ACTION ITEM: Return the whole listing exactly as written.
[DATA FOR THIS TASK Boundary: Start]
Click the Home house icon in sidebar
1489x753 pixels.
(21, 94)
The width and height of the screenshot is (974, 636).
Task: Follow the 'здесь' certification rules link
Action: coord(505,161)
[DATA FOR THIS TASK Boundary: End]
TASK RESULT:
Click the Home house icon in sidebar
1489x753 pixels.
(21, 94)
The width and height of the screenshot is (974, 636).
Task: Follow the 'здесь' certification rules link
Action: coord(505,161)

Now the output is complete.